-------- Information
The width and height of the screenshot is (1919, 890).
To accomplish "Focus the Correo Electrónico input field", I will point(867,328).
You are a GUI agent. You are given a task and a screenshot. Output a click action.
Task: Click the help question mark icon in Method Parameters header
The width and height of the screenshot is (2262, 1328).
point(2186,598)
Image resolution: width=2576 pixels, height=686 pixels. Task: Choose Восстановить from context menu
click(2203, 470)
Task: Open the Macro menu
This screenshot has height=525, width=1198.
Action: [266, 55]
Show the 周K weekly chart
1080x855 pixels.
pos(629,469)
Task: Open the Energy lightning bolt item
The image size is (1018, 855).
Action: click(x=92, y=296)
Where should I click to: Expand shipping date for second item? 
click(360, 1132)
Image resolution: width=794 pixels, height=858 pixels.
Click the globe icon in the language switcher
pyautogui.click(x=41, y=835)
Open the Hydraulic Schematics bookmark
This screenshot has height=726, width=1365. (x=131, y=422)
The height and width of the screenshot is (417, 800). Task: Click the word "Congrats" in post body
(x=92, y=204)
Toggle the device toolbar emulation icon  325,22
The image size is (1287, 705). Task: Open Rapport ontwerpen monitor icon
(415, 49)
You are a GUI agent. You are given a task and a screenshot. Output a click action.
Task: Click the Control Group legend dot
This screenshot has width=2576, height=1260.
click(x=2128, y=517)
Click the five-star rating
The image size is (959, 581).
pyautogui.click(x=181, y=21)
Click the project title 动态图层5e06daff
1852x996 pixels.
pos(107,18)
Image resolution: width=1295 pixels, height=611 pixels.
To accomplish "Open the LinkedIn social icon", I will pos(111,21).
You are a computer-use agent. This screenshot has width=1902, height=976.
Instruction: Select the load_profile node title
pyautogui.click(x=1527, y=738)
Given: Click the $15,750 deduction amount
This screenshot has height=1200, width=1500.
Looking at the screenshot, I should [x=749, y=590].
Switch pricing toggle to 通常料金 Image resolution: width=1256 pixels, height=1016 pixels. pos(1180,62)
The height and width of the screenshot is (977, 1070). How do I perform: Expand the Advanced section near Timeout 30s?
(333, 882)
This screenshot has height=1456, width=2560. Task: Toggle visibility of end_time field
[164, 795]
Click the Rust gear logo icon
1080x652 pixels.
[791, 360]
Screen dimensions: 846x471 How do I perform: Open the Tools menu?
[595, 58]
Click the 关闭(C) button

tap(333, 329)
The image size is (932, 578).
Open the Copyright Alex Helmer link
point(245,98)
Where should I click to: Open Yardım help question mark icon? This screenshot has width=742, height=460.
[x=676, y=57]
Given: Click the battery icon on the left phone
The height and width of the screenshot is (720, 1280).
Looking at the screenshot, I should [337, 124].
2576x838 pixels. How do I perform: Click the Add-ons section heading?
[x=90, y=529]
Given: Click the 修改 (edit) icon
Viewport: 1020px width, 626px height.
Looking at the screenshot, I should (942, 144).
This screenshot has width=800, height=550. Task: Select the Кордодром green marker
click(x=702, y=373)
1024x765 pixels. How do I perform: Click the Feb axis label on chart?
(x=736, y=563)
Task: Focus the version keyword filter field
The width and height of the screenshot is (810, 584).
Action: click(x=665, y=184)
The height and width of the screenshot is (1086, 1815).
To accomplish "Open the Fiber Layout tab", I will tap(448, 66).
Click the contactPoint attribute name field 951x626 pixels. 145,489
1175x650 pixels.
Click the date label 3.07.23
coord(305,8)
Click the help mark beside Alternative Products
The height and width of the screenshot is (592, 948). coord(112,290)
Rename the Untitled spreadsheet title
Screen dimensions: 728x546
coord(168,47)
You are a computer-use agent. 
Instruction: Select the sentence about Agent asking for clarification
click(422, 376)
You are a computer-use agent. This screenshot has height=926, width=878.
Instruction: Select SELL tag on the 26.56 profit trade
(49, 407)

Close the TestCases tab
----------------
> **Task brief**
Return exactly, and only, the lines above starting at the line that contains "Task: Click the help" and ending at the line that contains "Task: Open the Macro menu".

> **Completed exercise**
Task: Click the help question mark icon in Method Parameters header
The width and height of the screenshot is (2262, 1328).
point(2186,598)
Image resolution: width=2576 pixels, height=686 pixels. Task: Choose Восстановить from context menu
click(2203, 470)
Task: Open the Macro menu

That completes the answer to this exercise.